> **Problem requirements**
Resume the passage on the hemophilia Twinning partnership between South Africa and Mauritius, beginning right after its final sentence.

> **Selected extract**
Although the Twinning partnership between South Africa and Mauritius officially started in 2013, the two organizations started working together in 2009. The partnership began when the South African Haemophilia Federation (SAHF) visited the Haemophilia Association of Mauritius (HAM) and saw the potential of the young Mauritian association to grow and to better serve the bleeding disorders community in the small African nation.
Where Mauritius is now in their development so too was the SAHF once. However, a Twinning partnership with the Canadian Hemophilia Society (CHS) that started in 2005 led the SAHF to make changes in how it approached bleeding disorders care and advocacy. Since the closure of this partnership, SAHF has made great strides in South Africa.
“We recognized that we could follow a similar process and adapt what we had learned during the Twinning with CHS for Haemophilia Association of Mauritius,” said SAFH President Bradley Rayner.
Armed with the capability and knowledge from their Twinning with Canada, SAHF was the perfect fit to help the Mauritian hemophilia society attain better levels of care.
“Although Mauritius has some basic treatment for people with hemophilia, it was not adequate,” said Asraf Caunhye, President of HAM. “Treatment was done through plasma and cryoprecipitate and care infrastructure was non existent. The assistance from SAHF came at the most opportune time to meet the needs of Mauritius.”

[Stored data]
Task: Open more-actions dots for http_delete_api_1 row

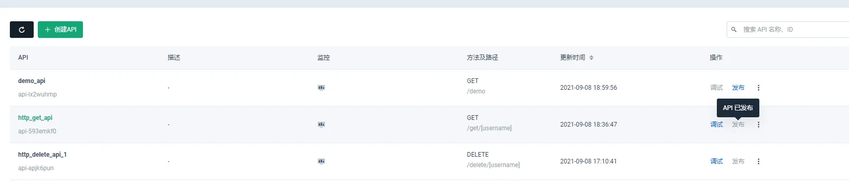Action: [x=758, y=161]
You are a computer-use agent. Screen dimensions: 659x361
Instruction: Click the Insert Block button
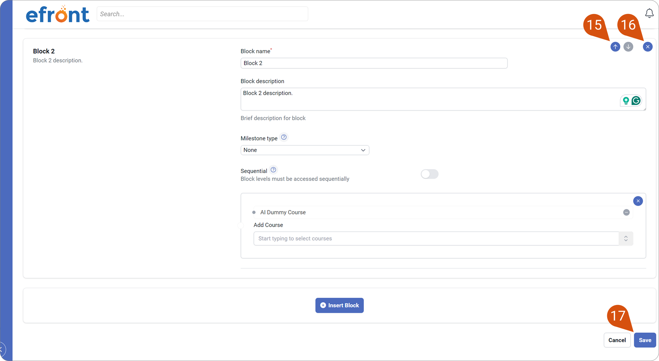(x=340, y=306)
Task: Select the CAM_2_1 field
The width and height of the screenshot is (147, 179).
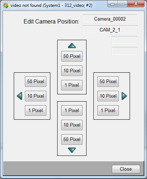Action: pos(110,30)
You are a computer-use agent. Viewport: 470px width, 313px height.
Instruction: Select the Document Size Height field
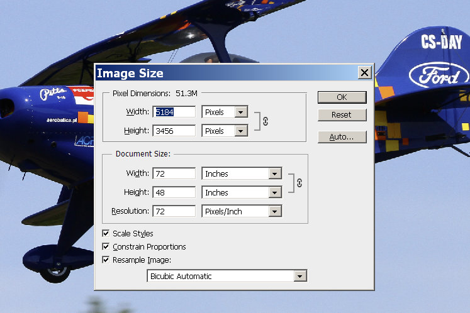[x=174, y=192]
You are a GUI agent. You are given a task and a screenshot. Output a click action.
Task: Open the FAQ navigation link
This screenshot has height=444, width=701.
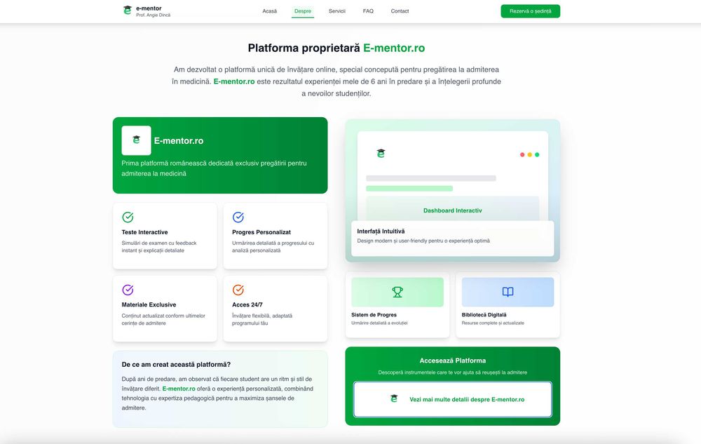click(x=368, y=11)
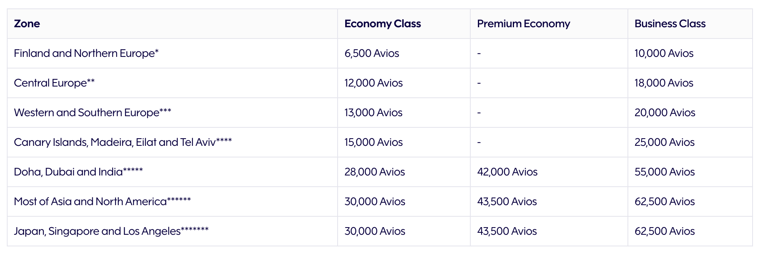
Task: Select the 18,000 Avios business value
Action: click(x=664, y=83)
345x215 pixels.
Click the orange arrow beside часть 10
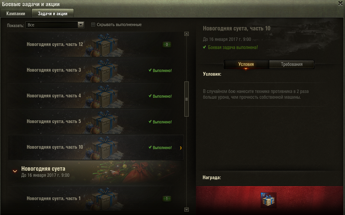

> **Task response**
From the outset of the Twinning between the two African nations the goals were clear. To raise awareness of bleeding disorders amongst the general public as well as government officials; to develop a strategic plan; to raise awareness and adopt advocacy skills; to establish a dedicated team of bleeding disorders professionals to assist in the training of care givers; and to ensure all people with bleeding disorders in Mauritius have the chance to lead a normal life.
Although it has been just under a year since the Twinning Program began between HAM and SAHF, the partnership is already beginning to pay dividends. The Mauritian association has already developed a clear mandate to move forward with, has begun to establish ties with government officials, private sector companies and media outlets, and regularly meets with parents and patients to keep them informed of the latest news.
This successful collaboration led the WFH to award both organizations the Hemophilia Organization Twins of the Year Award in 2013.
The Twinning Program is supported by exclusive funding from Pfizer.